In the lines below, the string "zarza" may appear; say how many lines hold it and give nothing more.

━━━━━━

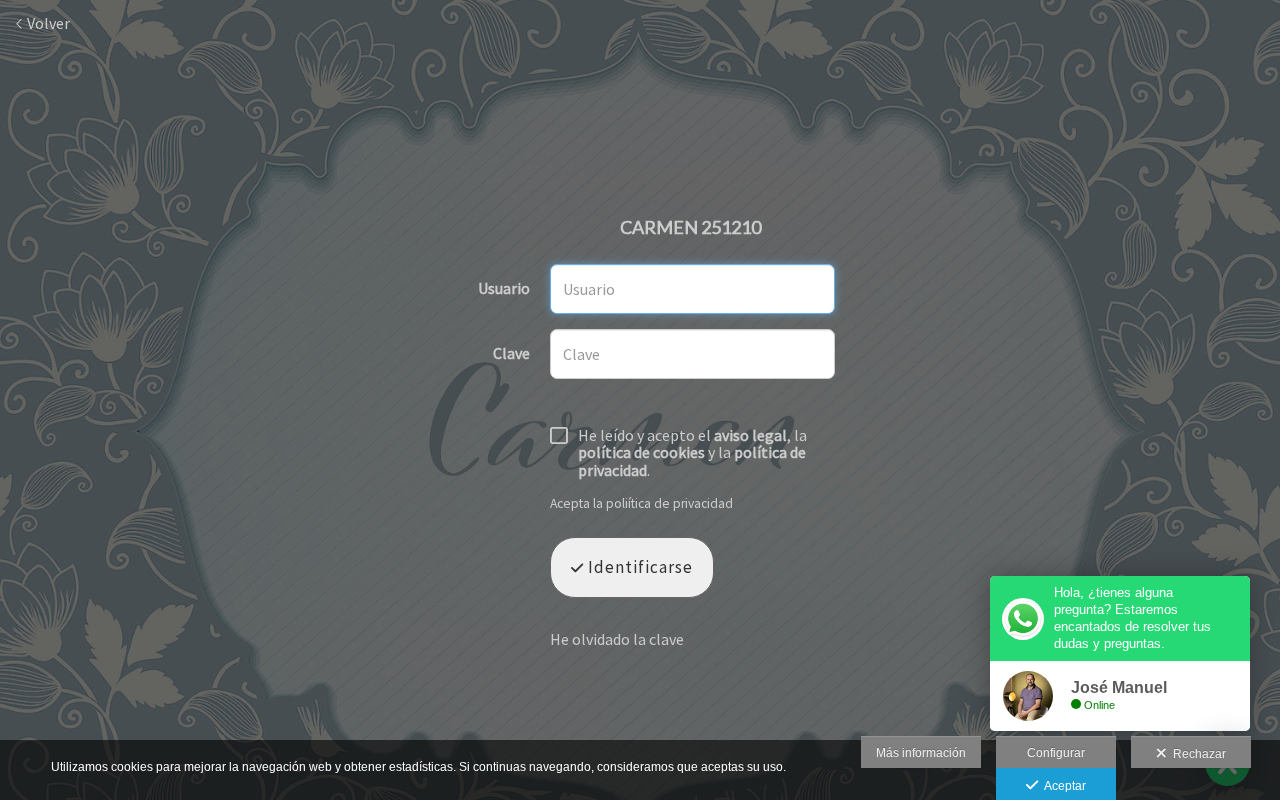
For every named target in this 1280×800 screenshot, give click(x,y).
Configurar (1056, 753)
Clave (511, 354)
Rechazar (1196, 754)
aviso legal (750, 435)
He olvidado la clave (617, 639)
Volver (47, 23)
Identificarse (638, 567)
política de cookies (641, 452)
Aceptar (1062, 786)
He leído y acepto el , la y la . (692, 453)
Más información (921, 753)
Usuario (504, 289)
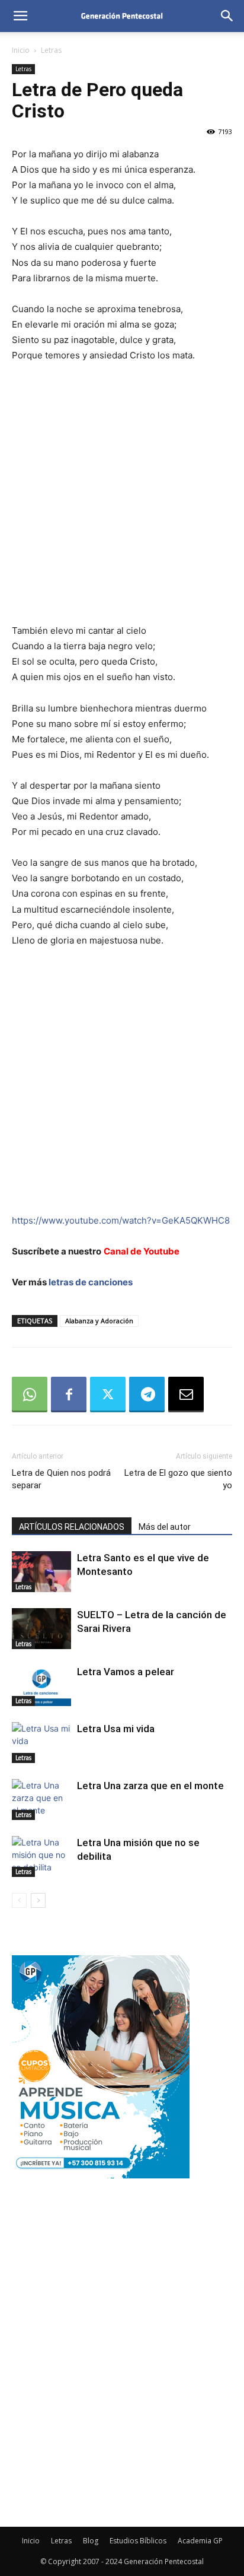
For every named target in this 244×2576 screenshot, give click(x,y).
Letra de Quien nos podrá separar (61, 1479)
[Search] (227, 16)
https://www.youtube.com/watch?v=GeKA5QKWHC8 (121, 1220)
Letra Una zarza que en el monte (150, 1786)
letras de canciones (91, 1282)
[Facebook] (68, 1394)
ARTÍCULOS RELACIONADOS (71, 1527)
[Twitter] (108, 1394)
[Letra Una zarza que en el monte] (41, 1799)
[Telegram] (147, 1394)
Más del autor (165, 1527)
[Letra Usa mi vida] (41, 1742)
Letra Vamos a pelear (125, 1672)
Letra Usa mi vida (116, 1729)
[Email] (186, 1394)
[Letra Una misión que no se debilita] (41, 1856)
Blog (90, 2541)
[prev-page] (19, 1900)
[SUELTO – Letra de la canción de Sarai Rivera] (41, 1628)
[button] (20, 16)
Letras (51, 50)
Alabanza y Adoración (99, 1320)
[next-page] (38, 1900)
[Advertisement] (122, 501)
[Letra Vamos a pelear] (41, 1685)
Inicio (21, 50)
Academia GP (200, 2541)
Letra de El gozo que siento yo (178, 1479)
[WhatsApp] (29, 1394)
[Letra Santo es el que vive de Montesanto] (41, 1571)
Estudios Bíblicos (138, 2541)
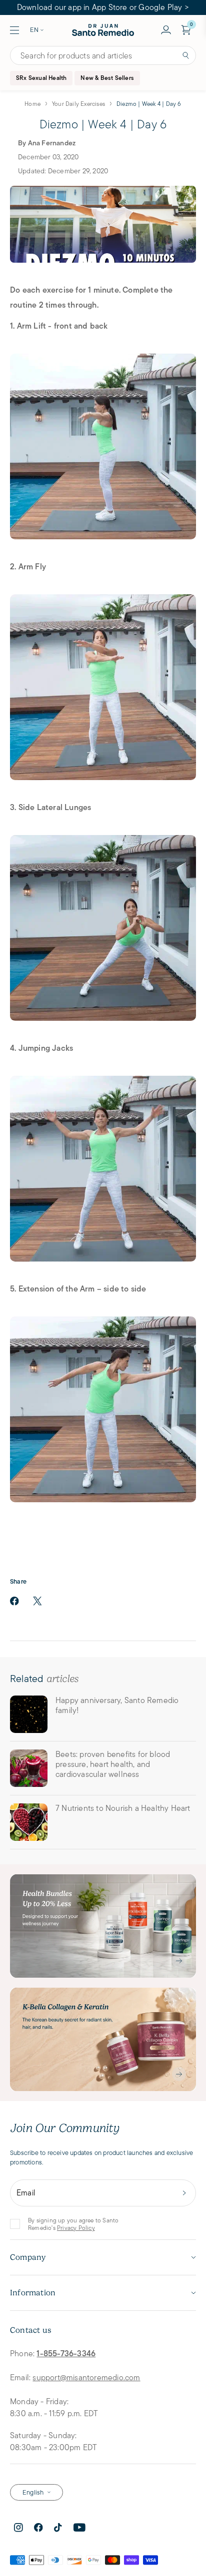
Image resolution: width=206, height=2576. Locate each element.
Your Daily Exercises (78, 103)
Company (28, 2257)
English (33, 2492)
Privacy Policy (76, 2227)
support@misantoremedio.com (86, 2377)
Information (33, 2292)
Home (32, 103)
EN (34, 29)
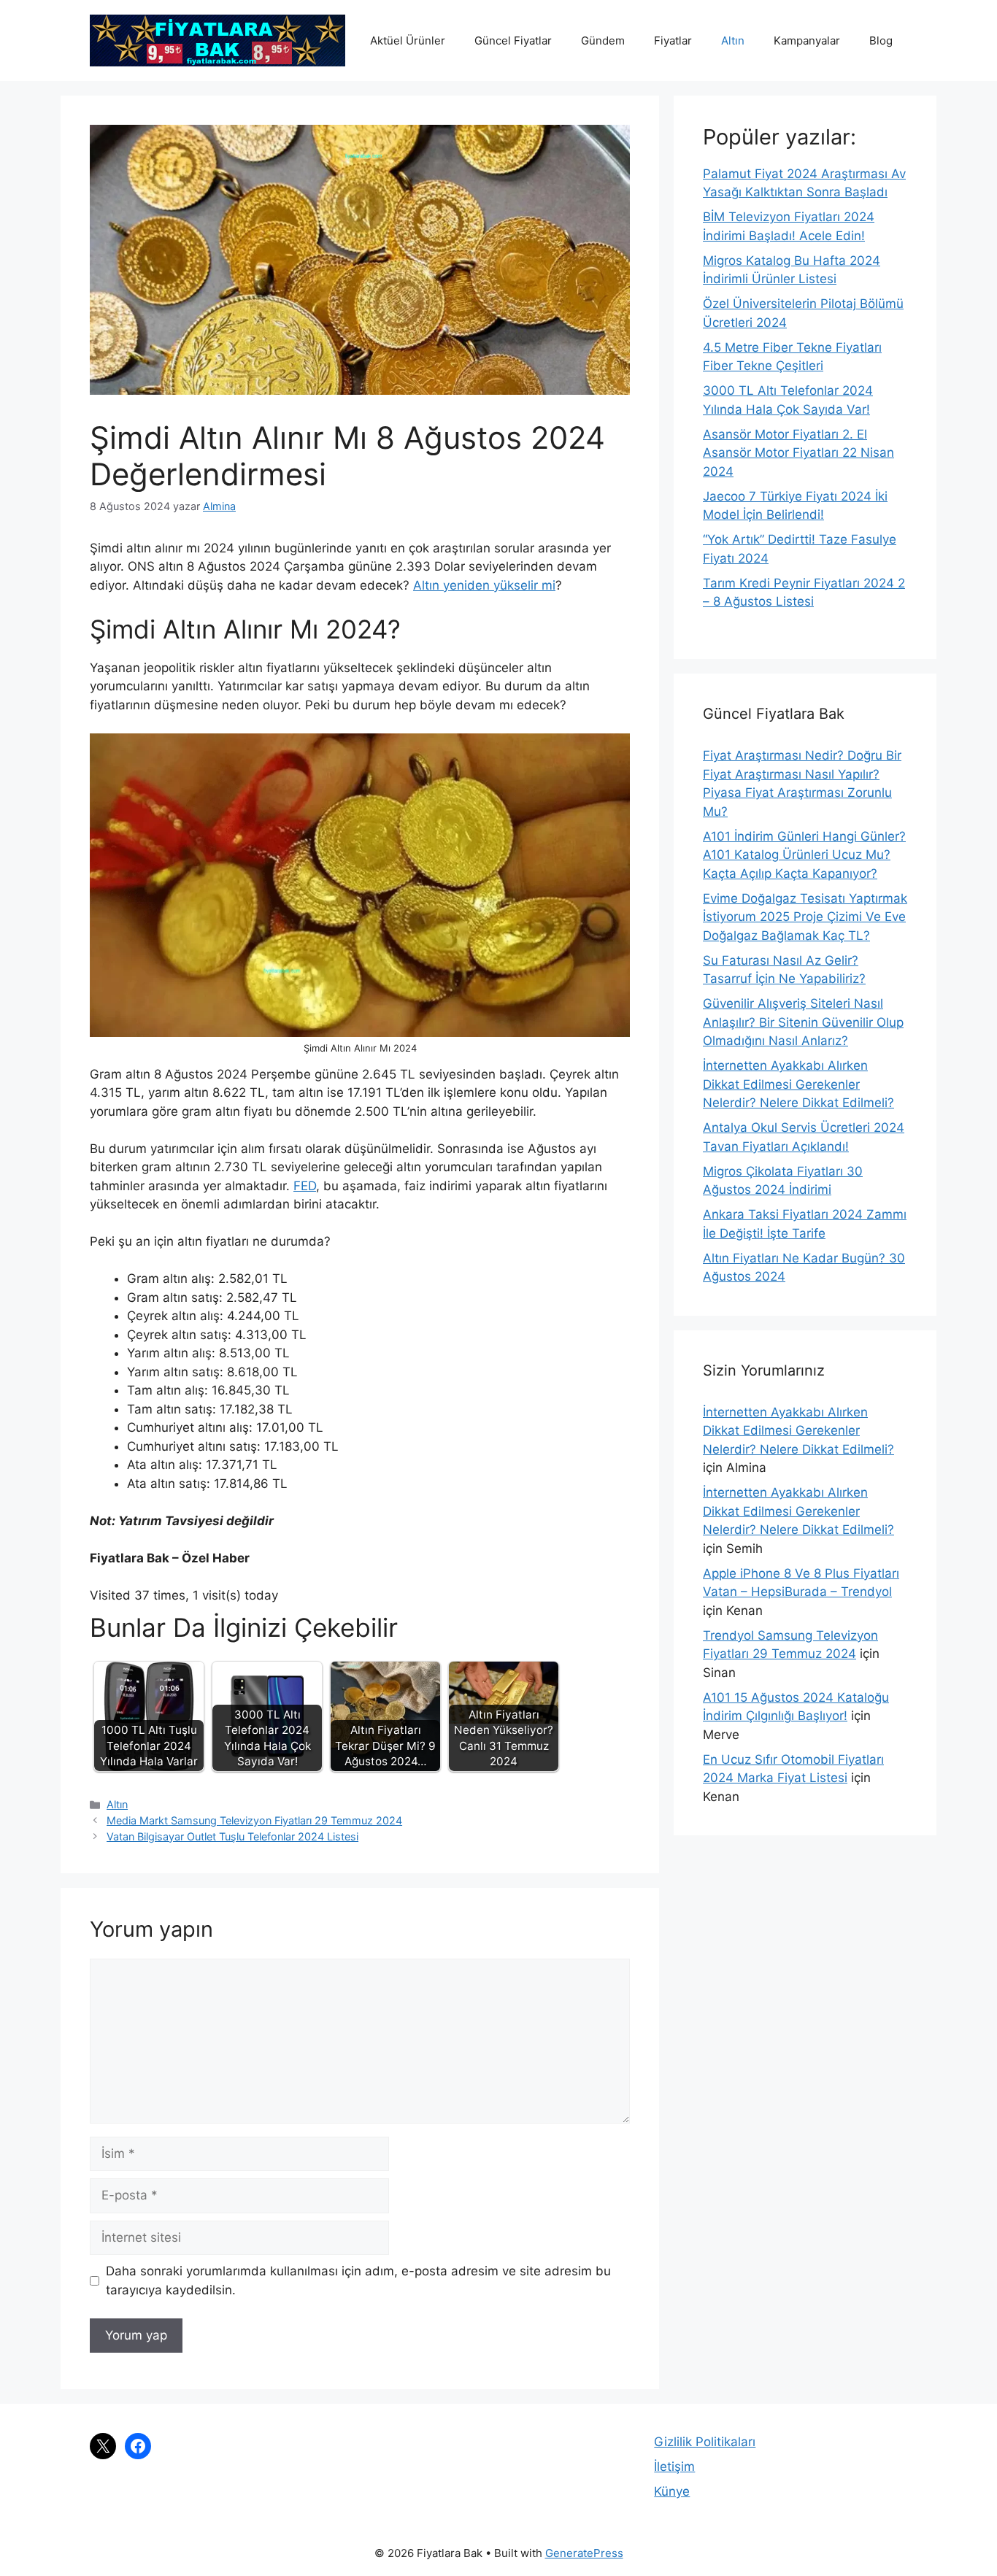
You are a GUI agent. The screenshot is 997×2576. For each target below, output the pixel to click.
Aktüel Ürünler (407, 40)
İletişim (674, 2466)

━━━━━━

**FINAL ANSWER:** 2